You are right, every day is different. Most days, I am fine now, but once in a while, something will get me. I know when I order & then get the urn in, & have to go through putting his ashes in it, I will be emotional.
My mom bought me some flowers yesterday, since it was one month. It just doesn't seem like it has been a month now.
Thanks Eric, that's what his scrapbook kind of is. All pictures throughout the time I had him. From the first picture I took of him sitting up on the porch railing, to many, many more over the next 6 & 1/2 - 7 yrs.
The scrap book is a great idea; that sweet boy needs to have his story saved and shared. RIP sweet Angel
Thank you so much Eric.
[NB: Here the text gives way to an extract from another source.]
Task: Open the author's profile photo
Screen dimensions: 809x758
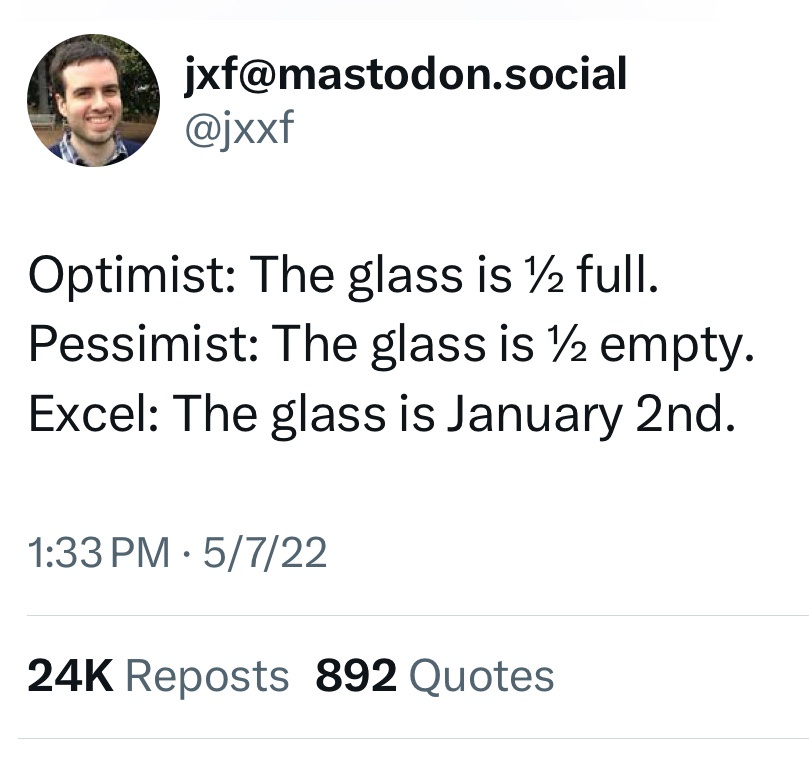Action: click(x=93, y=100)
Yes, there are times it's not easy, & would be nice if I had someone here with me. "Just another part of being single." I guess I can do what I do is because I know I did everything I could.
Kelly I don't know how you do it, I am shedding tears looking at Angel's stuff. The Urn is beautiful and the saying is so appropriate. You did everything you could have and I know if it required more you wouldn't hesitate one second.
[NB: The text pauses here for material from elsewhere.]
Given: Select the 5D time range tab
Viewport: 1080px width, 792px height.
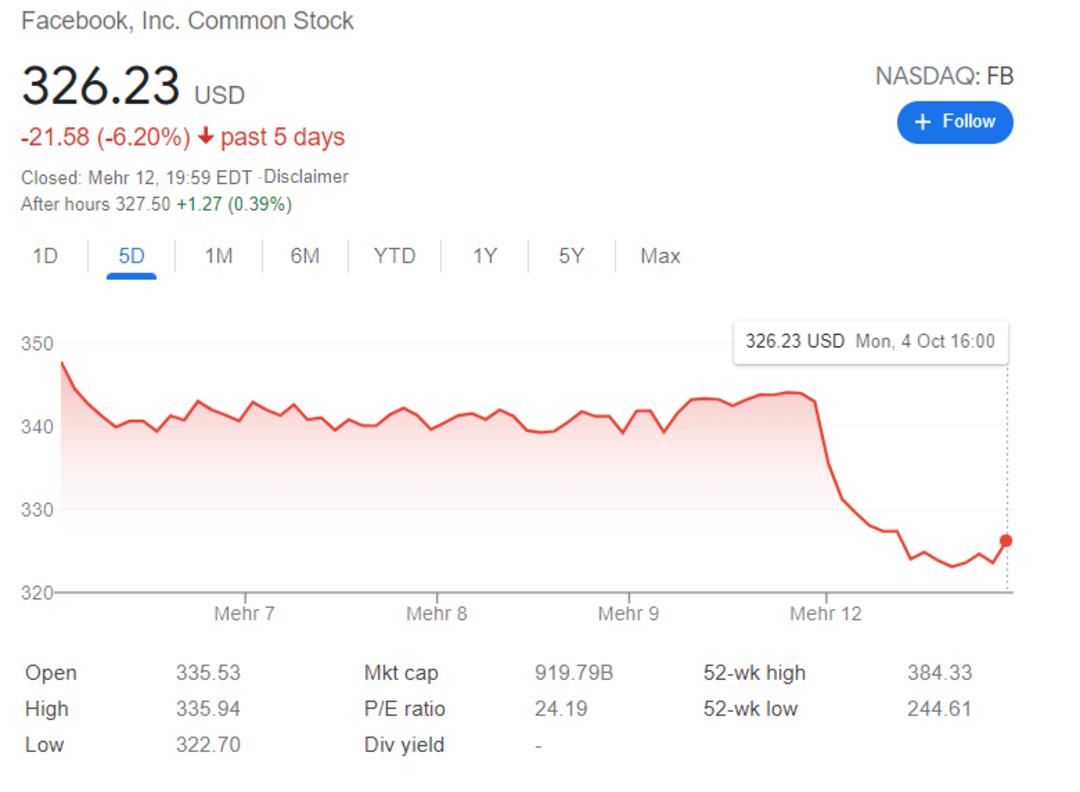Looking at the screenshot, I should pyautogui.click(x=132, y=256).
@Angels mommy...It is beautiful, especially the paws on top, and saying with photo.
Truer words were never spoken. Kittens is the one my husband picked out. Cedar box with her foot prints pressed into the top. There are even little bits of hair from between her jelly bean toes. I was there when them were pressed into the clay.
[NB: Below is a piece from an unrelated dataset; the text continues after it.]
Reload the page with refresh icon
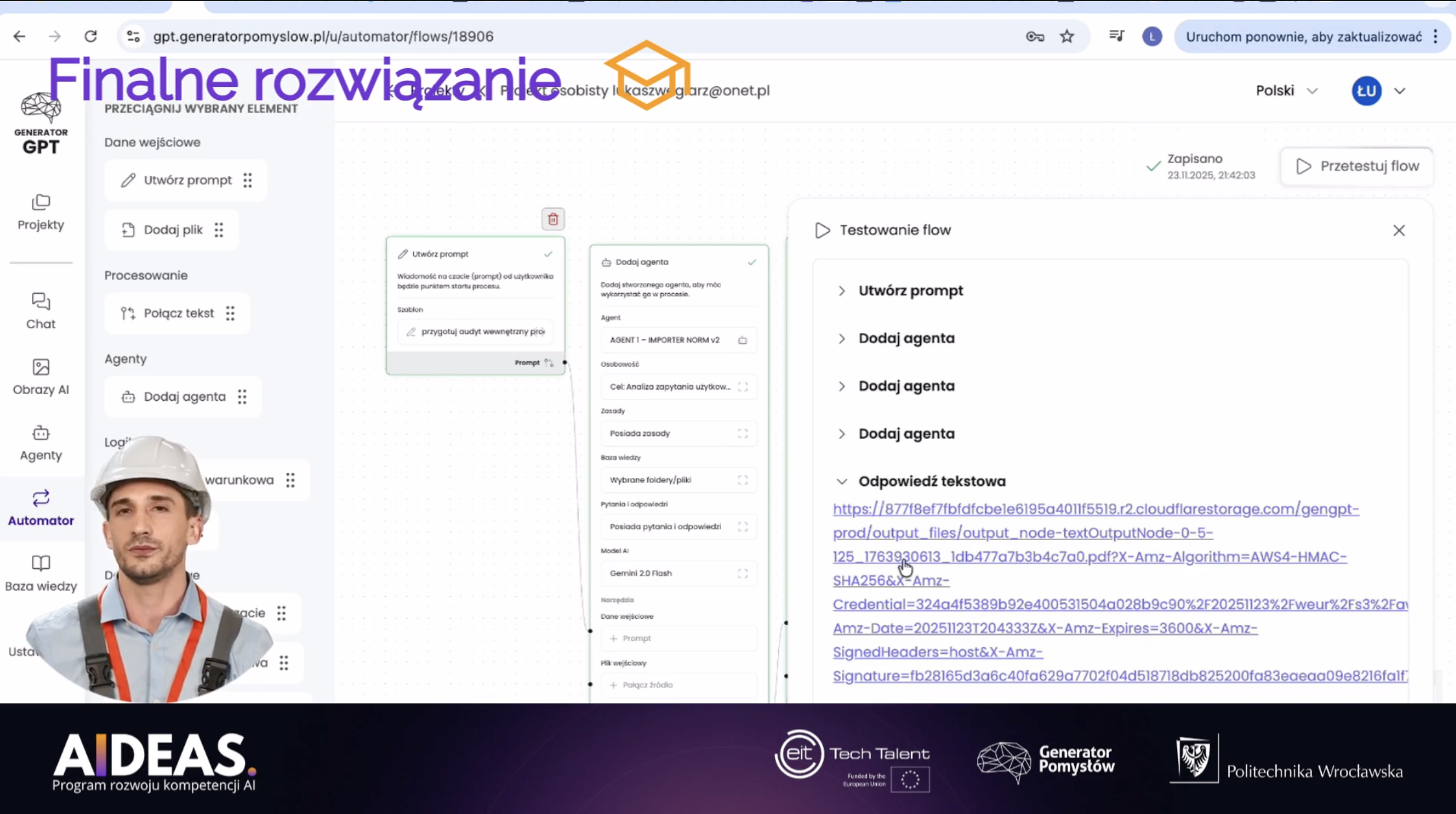1456x814 pixels. [90, 37]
@Angels mommy...It is beautiful, especially the paws on top, and saying with photo.
Aww Thank you so much. That was very sweet & touching. I know he is here with me, but I haven't felt him yet, & am hoping for that.
Dearest Kelly,
I have never been more touched, than when I read how you told Angel all the things you wanted him to know in his last week.I just can not stop crying. I had to move rather suddenly and was off line for a month. Then I learned what happened to Angel,I so wanted him to pull through.Your love for Angel has really reached all of us deep inside. Nothing can possibly compare with all the love you gave to Angel,he is there with you now as nothing can overcome consciousness or energy.Although you can not see Angel he is there. You will be feeling touches of him telling you that he is there and watching over you.Angel will be with you forever,holding the most precious place in your heart. He knows how much you loved him,and did everything you could to try and save him. Your strength of character is more than I could muster,for I have to have an animal with me to care for. I understand that you need time to pass until you are ready to love another cat. I think that getting two kitties is a wonderful idea. There will be two kitties waiting to have a wonderful cat mommy like you I think about you and wish all the healing power in the universe to help you.Of course no other cat will ever replace Angel. He will live in your heart for eternity. You will be reunited with him.The love that you gave to Angel is unsurpassed by any. You are a beautiful loving person and you will love kitties again. Love to you and Angel in heaven at the bridge. I hope to be reading that you will be adopting some lucky kitties as soon as you feel it will be the right time.